Speakers at EMTA Hong Kong Forum Discuss US and Chinese Political Effects on Asian Markets
EMTA’s Seventh Annual Hong Kong Forum was held on Wednesday, October 17. ING sponsored the event, which included a luncheon and which took place at the J.W. Marriott Hotel. 100 market participants attended.
Tim Condon of ING returned once again as the event’s moderator, and requested that speakers provide an overview of global economic conditions. Michele Barlow (Bank of America Merrill Lynch) acknowledged that her firm’s view of 2% US growth in 2012, and 1.4% in 2013, was below market consensus. The US “fiscal cliff” issue was reason for concern for the global economy, and there might not be resolved until the last minute. As for Europe, Barlow noted her firm’s negative 0.6% forecast for 2012, with a continued recession into 2013 (at negative 0.4% growth). “Overall, we are pretty cautious on the global backdrop,” she admitted.
JPMorgan’s Dave Fernandez didn’t expect strong growth in 2013, “but as long as we get ‘good enough’ growth, we can expect EM debt to perform,” he commented. Asset class inflows continued to be strong, and EM managers would continue to get new allocations.
Stephen Chang (JPMorgan Asset Management) predicted a “muddle through” scenario, pointing out that US economic data appeared to be on a positive trend. A quick resolution of the fiscal cliff issue could, in fact, serve to potentially bolster the market, he surmised.
State Street Global Advisor’s Hon Cheung went further, predicting that the fiscal cliff would quickly be averted because “no one benefits politically from allowing it to occur.” Cheung was much more concerned about the Eurozone’s drag on EM, arguing that “there are confidence issues that need to be addressed; and ultimately Germans will need to decide if they are willing to make transfer payments to non-Germans, that is the essence of it.” On the other hand, Cheung believed that “US numbers look impressive.”
Condon noted that China’s political transition had not “even been on the screen” last year, although was now a key market focus. Fernandez acknowledged that JPMorgan was not the only firm to cut their Chinese growth estimates, and was predicting sub-7% growth. He offered that recent downgrades made it less likely that actual growth would disappoint the market. Chang noted he was more bearish than consensus estimates, which had average growth at about 7% for the next couple of years.
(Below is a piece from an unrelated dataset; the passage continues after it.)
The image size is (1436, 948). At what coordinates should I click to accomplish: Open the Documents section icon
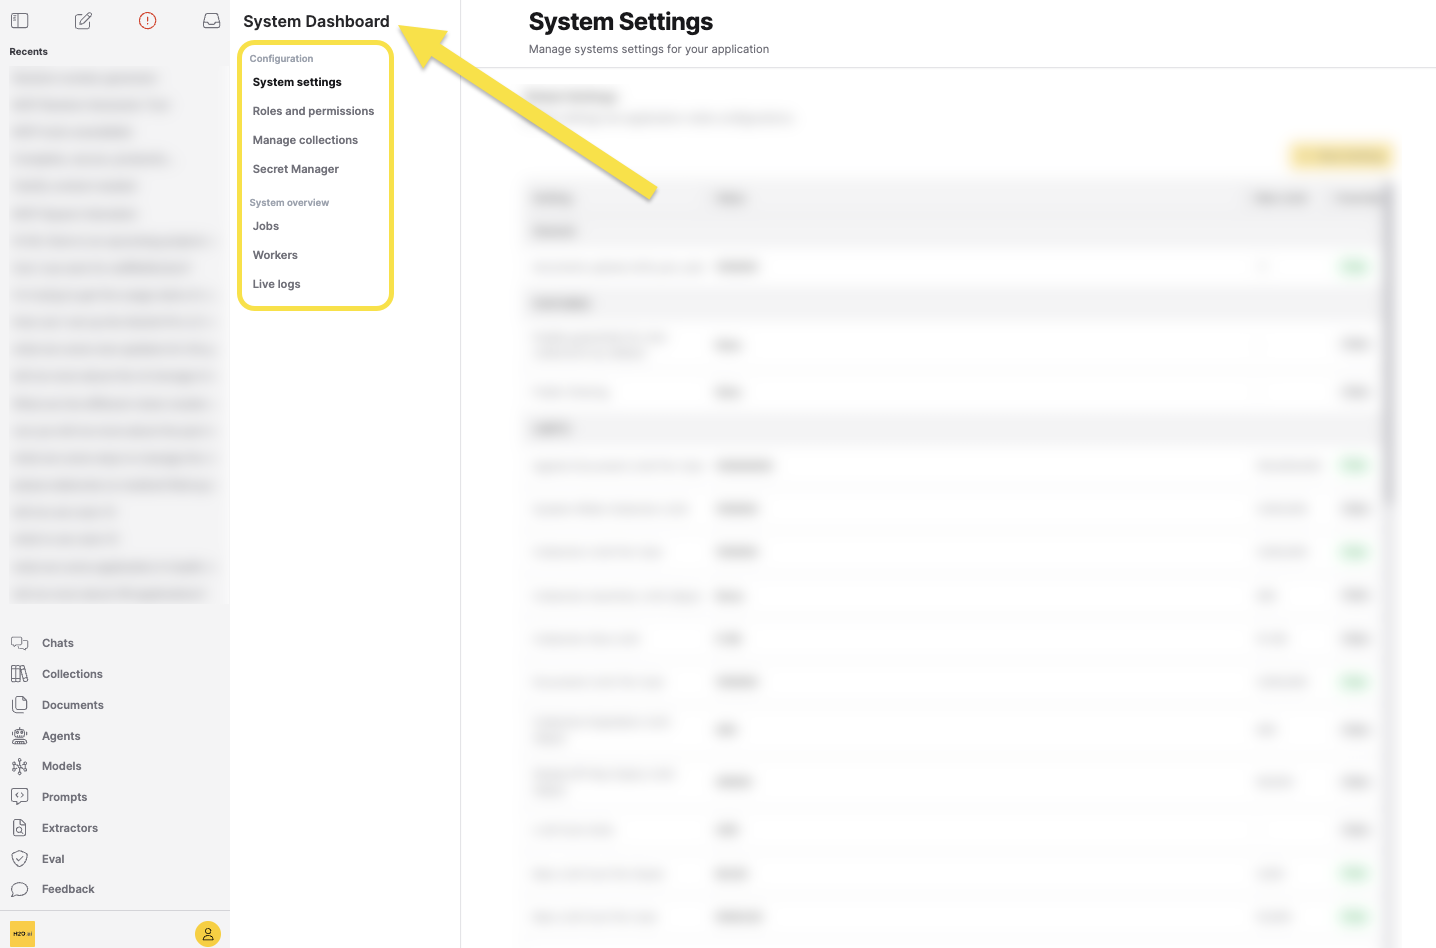19,704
The CNH market included much “froth” for the first 9 months of 2011, Barlow recognized, and there had been a period when investors could “simply close their eyes and buy.” Investors now realized that this was a maturing, growing market, “although there will be hiccups along the way,” she affirmed. Cheung agreed, and saw generally improved liquidity after a period of contraction. Chang noted that, during the initial CNH boom, liquidity was strong while covenants were weak. “Yields are now at attractive levels,” he continued, assuming currency stability. Fernandez spoke enthusiastically about CNH market potential, while noting that it remained subject to evolving market regulations.
Condon asked if investors should take profits in EM fixed income. For Barlow, EM credit was “the place to be,” and she expected continued strong supply. Chang concurred, and reasoned that QE3 would push investors further out the risk curve. Fernandez saw greater, and sticky, flows into local markets.
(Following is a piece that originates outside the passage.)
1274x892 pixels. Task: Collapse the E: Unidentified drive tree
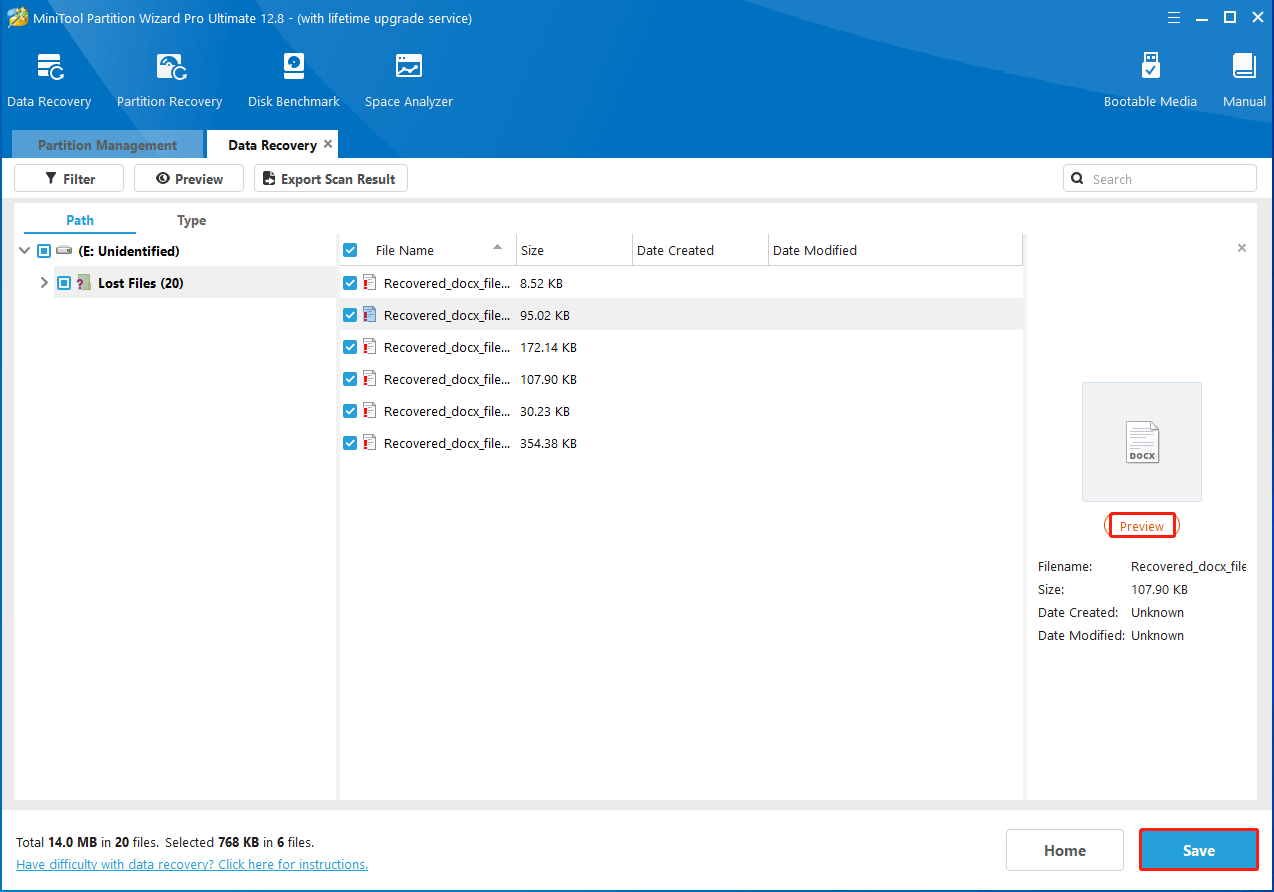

Condon also asked if the “days of buying any Asian currency” were over. “It has been impossible to get all the currency swings right in 2012, and we expect similar volatility in 2013,” replied Fernandez, who believed that “choppiness” would dominate the market. He did expect moderate appreciation of the yuan, however. Other panelists largely concurred, with Cheung arguing that, long-term, Asian currencies would appreciate because of balance of payment and current account surpluses, as well as large Central Bank reserves.
As per tradition, Condon ended the panel by requesting investment recommendations. Barlow championed investment grade credit on a risk-adjusted return basis, and BB credits for yield-seeking investors. Chang suggested shorting the Australian dollar as a play on a Chinese economic slowdown.
Fernandez recommended India (despite concerns it was becoming a consensus view) or Indonesia (unless “new irresponsible policies are enacted”), while Cheung spoke enthusiastically on the Asian local currency-denominated bond market.
LCH Clearnet provided addition support for EMTA’s Hong Kong event.